--- Source material Enclosed Below ---

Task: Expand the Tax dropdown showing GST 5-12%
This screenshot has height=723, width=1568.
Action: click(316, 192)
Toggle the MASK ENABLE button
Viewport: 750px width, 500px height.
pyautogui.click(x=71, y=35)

--- End of Enclosed Source material ---

* Exercise brief *
An exact repetition of the data above is all that is needed.

* Exercise result *
Task: Expand the Tax dropdown showing GST 5-12%
This screenshot has height=723, width=1568.
Action: click(316, 192)
Toggle the MASK ENABLE button
Viewport: 750px width, 500px height.
pyautogui.click(x=71, y=35)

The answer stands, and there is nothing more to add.